[Extracted records]
______________________________

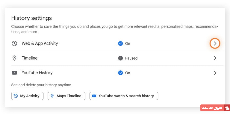
Task: Click the YouTube icon in watch history button
Action: [94, 96]
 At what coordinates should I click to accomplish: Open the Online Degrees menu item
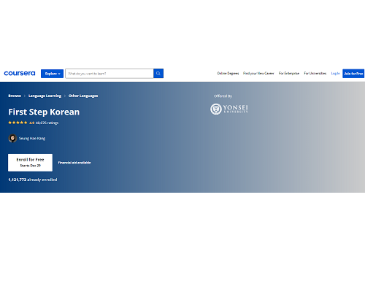click(228, 73)
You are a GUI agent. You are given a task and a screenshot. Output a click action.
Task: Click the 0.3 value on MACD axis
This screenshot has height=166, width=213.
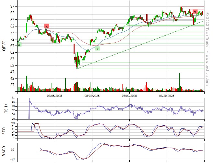(x=12, y=150)
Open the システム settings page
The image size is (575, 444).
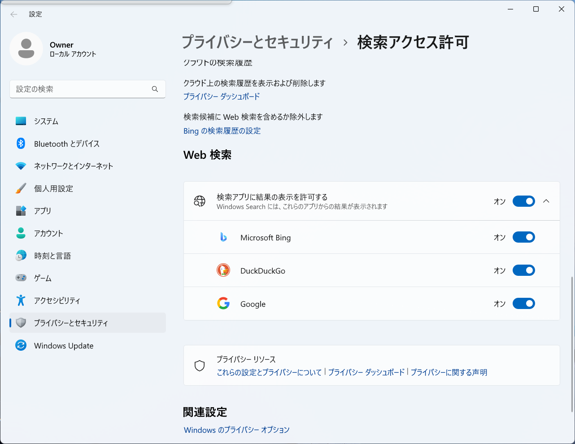(46, 121)
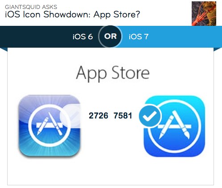Select the iOS 6 App Store icon
Image resolution: width=222 pixels, height=188 pixels.
point(49,126)
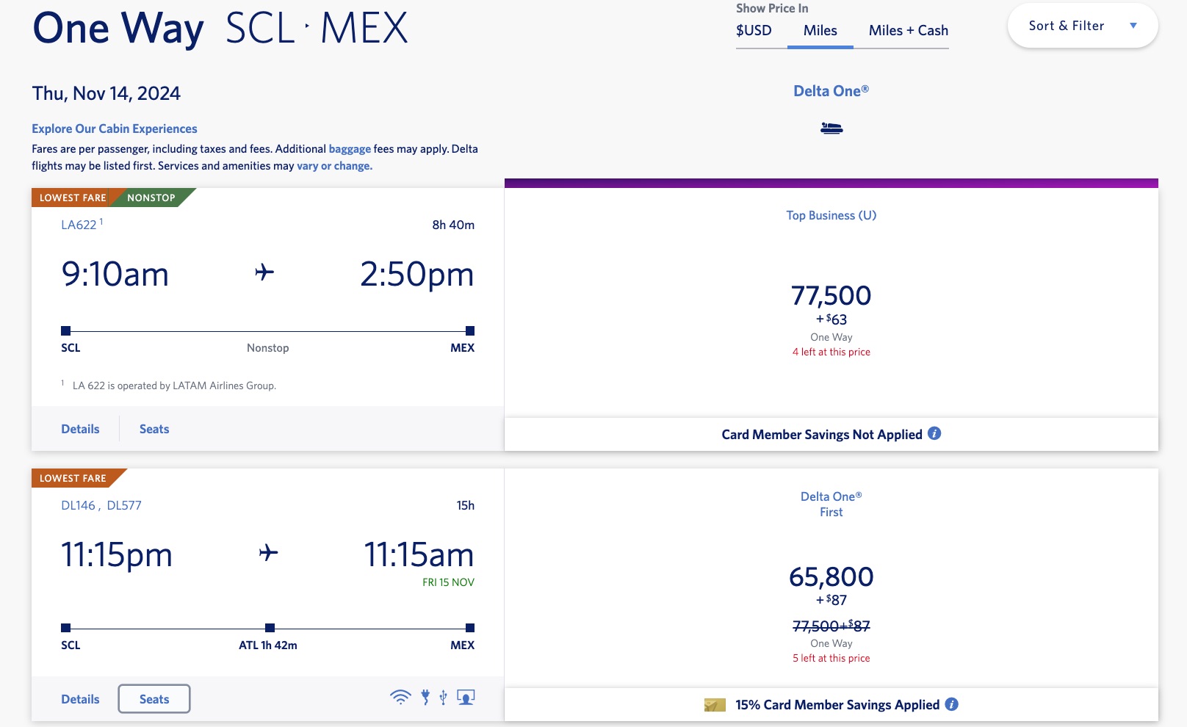Open the baggage fees link
This screenshot has height=727, width=1187.
pyautogui.click(x=351, y=148)
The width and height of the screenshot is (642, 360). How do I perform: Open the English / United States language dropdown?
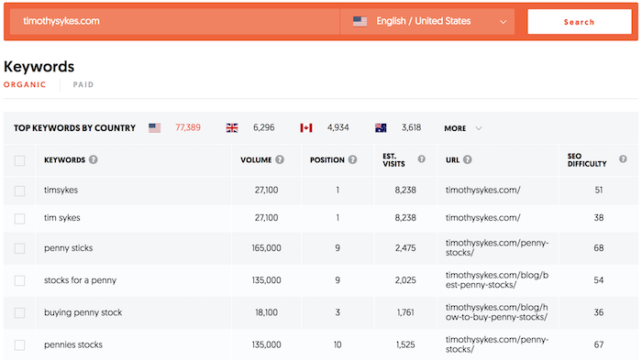tap(427, 21)
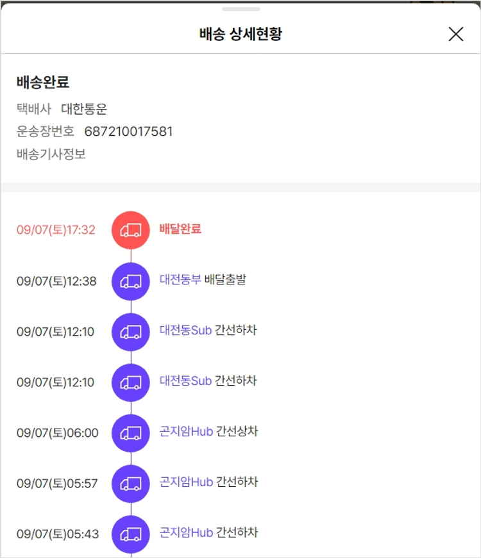481x558 pixels.
Task: Click the 배송기사정보 label
Action: click(51, 154)
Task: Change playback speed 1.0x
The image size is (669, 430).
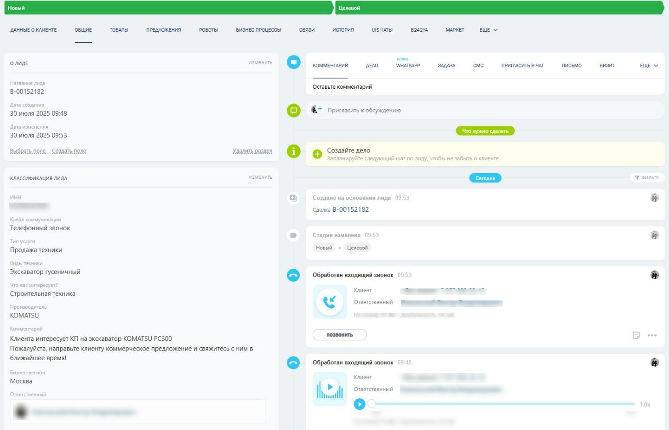Action: click(x=645, y=404)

______________________________

** WHAT THE TASK REQUIRES **
Exercise for the records above: copy only the lines from the one with "At what coordinates" to the one with "Task: Change playback speed 1.0x", both ends kept, and drop the pictures.

** TASK RESULT **
 At what coordinates should I click to accomplish: Open the Online Degrees menu item
click(228, 73)
You are a GUI agent. You are given a task and a screenshot. Output a click action.
Task: Click the 0.3 value on MACD axis
This screenshot has height=166, width=213.
(x=12, y=150)
Open the システム settings page
The image size is (575, 444).
(46, 121)
Select the iOS 6 App Store icon
Image resolution: width=222 pixels, height=188 pixels.
point(49,126)
Open the baggage fees link
This screenshot has height=727, width=1187.
pyautogui.click(x=351, y=148)
The width and height of the screenshot is (642, 360). How do I perform: Open the English / United States language dropdown?
tap(427, 21)
481x558 pixels.
Task: Click the 배송기사정보 label
Action: click(51, 154)
Task: Change playback speed 1.0x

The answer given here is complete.